** Begin Supplied records **
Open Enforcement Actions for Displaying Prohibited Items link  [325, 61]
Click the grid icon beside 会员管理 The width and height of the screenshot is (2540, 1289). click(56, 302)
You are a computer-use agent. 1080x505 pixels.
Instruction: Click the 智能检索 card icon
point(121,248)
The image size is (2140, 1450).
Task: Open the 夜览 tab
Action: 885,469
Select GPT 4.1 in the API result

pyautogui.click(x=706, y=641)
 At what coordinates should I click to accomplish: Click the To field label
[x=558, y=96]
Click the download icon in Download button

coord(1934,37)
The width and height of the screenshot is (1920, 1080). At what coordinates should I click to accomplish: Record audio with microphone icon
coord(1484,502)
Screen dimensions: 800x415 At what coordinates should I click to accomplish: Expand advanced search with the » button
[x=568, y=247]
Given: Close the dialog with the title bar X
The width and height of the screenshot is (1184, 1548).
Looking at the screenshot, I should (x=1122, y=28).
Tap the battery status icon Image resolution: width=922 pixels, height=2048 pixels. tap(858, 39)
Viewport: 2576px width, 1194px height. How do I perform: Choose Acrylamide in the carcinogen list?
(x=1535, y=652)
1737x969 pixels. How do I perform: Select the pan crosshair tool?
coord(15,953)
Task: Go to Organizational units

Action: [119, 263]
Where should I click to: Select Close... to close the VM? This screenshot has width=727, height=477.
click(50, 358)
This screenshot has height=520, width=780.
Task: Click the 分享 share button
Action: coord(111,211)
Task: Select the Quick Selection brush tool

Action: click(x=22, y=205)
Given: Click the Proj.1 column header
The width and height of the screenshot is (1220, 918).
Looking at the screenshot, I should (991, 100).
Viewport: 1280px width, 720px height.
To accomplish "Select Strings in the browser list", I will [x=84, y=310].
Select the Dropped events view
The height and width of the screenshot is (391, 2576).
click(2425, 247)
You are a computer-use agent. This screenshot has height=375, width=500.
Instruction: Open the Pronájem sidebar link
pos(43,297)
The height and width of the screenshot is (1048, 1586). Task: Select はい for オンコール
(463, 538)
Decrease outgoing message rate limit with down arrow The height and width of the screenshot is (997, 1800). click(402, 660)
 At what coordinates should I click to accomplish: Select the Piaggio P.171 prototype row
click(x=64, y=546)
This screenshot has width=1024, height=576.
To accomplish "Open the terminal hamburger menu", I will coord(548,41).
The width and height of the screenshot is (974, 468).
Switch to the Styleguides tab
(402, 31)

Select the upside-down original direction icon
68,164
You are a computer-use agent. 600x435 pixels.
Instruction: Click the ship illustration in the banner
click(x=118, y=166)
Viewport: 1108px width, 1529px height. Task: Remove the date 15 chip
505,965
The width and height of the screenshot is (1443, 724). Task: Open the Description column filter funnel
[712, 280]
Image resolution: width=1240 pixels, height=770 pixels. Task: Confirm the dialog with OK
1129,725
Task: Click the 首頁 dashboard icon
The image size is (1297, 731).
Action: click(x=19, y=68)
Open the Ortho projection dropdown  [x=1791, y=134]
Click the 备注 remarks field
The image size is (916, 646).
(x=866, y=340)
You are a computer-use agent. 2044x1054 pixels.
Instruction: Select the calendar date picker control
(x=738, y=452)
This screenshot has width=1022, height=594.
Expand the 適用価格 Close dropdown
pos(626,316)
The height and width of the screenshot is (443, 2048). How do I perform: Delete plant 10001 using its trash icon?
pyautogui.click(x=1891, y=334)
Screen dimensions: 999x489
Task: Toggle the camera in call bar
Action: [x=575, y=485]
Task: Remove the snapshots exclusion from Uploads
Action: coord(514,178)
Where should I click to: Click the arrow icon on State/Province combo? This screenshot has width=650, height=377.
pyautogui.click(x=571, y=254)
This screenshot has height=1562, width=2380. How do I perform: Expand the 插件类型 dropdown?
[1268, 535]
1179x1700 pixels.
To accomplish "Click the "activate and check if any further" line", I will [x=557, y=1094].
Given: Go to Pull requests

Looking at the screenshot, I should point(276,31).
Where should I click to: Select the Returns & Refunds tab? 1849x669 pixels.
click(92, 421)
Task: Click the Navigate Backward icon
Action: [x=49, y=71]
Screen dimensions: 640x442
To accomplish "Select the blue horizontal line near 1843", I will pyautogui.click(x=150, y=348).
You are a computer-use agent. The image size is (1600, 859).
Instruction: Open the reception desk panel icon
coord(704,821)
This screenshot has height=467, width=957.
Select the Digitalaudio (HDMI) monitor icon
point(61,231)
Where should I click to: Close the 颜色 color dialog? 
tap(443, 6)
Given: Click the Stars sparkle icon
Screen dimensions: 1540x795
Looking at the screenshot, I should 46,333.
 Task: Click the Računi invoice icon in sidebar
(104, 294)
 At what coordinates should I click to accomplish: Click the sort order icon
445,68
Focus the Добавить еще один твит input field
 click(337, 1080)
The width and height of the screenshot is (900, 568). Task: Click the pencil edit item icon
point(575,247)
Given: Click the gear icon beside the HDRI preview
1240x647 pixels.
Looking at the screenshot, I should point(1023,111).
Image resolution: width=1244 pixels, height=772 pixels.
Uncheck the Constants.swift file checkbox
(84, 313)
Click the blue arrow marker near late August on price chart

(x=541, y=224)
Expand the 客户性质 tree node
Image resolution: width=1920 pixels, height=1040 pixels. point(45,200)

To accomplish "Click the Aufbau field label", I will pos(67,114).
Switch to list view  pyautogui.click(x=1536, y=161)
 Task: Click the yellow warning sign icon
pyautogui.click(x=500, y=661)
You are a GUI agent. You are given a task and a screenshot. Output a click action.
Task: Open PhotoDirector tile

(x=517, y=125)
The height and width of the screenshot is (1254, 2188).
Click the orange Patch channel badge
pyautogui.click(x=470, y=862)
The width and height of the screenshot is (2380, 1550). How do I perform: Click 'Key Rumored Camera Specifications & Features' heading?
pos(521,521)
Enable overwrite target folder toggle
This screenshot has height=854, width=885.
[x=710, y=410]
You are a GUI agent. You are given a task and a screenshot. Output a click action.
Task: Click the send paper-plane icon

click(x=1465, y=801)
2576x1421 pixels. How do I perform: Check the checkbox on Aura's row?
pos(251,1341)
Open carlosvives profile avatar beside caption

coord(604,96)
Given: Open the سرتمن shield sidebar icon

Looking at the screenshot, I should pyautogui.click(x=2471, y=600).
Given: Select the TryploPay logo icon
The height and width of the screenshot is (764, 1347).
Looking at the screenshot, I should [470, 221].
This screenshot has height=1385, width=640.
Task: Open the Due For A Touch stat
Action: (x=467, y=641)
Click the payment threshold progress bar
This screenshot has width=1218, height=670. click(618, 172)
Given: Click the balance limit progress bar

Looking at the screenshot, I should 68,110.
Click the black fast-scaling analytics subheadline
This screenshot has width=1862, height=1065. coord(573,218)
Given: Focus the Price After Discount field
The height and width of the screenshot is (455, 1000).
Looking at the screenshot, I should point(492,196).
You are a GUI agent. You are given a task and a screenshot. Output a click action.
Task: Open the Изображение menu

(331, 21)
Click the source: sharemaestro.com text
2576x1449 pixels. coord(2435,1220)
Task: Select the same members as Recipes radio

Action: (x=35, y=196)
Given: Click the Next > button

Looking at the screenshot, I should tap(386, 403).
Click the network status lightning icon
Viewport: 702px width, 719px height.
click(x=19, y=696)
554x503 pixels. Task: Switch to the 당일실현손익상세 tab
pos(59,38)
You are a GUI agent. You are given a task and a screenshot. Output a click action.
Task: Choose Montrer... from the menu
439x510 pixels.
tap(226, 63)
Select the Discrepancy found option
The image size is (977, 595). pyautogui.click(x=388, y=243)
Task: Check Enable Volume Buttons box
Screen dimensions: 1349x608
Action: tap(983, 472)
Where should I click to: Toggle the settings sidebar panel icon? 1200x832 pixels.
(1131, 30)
** End Supplied records **
● What you are asked to do
Please collect every line above that contains the word "coordinates". Case counts, so match capitals and lowercase letters exactly.

● Exercise response
 At what coordinates should I click to accomplish: Click the To field label
The width and height of the screenshot is (1920, 1080). At what coordinates should I click to accomplish: Record audio with microphone icon
Screen dimensions: 800x415 At what coordinates should I click to accomplish: Expand advanced search with the » button
 At what coordinates should I click to accomplish: Select the Piaggio P.171 prototype row
 At what coordinates should I click to accomplish: Click the sort order icon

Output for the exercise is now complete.